Benchmark Regression Exposed 3 Operator Bugs
Chronicle 20 - Arc 6: Correctness Stories
Most teams treat benchmarks as speed scoreboards. We started using them as behavior amplifiers.
One regression run did not just show "slower." It exposed three distinct operator correctness bugs.
Why benchmarks found what tests missed
Unit tests validate expected scenarios. Benchmarks stress repetition, timing, and composition:
- long-running operator chains
- rapid source churn
- back-to-back lifecycle transitions
Under that pressure, tiny state bugs become obvious quickly.
Bug class #1: stale branch cleanup
An operator path kept stale branch references after rapid switching. Throughput drop was the symptom; leaked active work was the cause.

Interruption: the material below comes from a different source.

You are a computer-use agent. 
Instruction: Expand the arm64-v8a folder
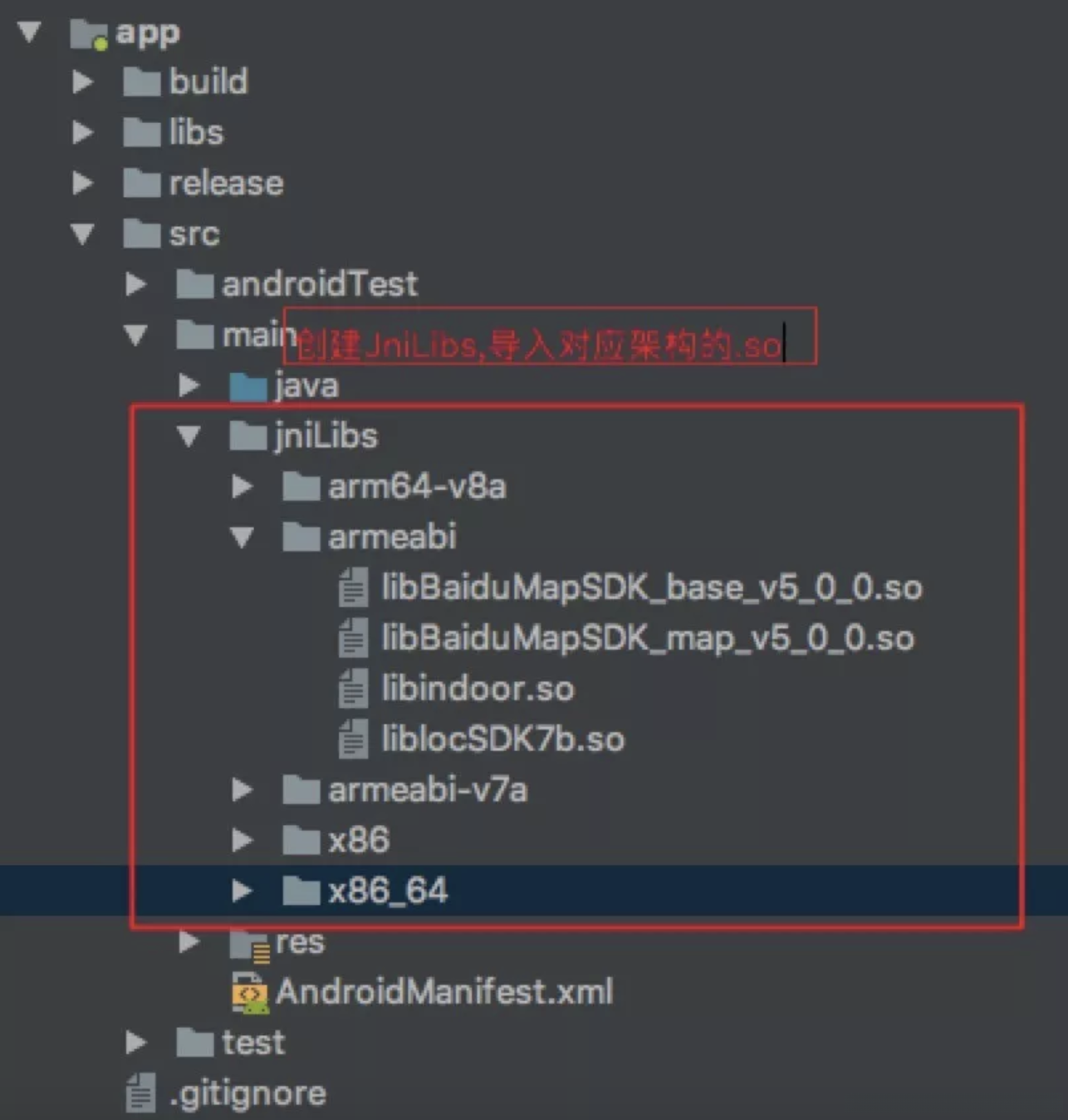[x=242, y=487]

Bug class #2: completion edge handling
A clean END path in one composed operator sequence skipped expected downstream cleanup. In short tests it passed; in repeated loops it accumulated inconsistent state.
Bug class #3: cancellation asymmetry
Cancellation from one side of a composed pipeline was not mirrored consistently across nested subscriptions. This showed up as occasional late emissions after supposed teardown.
What we changed
Beyond fixing bugs, we changed process:
- kept regression benches in CI checks for behavior deltas
- added invariants to benchmark harness output, not just ops/sec
- paired each bug fix with a focused deterministic unit test
Benchmarks catch the smoke. Unit tests lock in the fix.
Takeaway
Performance tests are excellent at finding correctness bugs in reactive systems because they maximize state transitions per second.
If a benchmark graph slows down unexpectedly, ask "what became incorrect?" before asking "what became expensive?"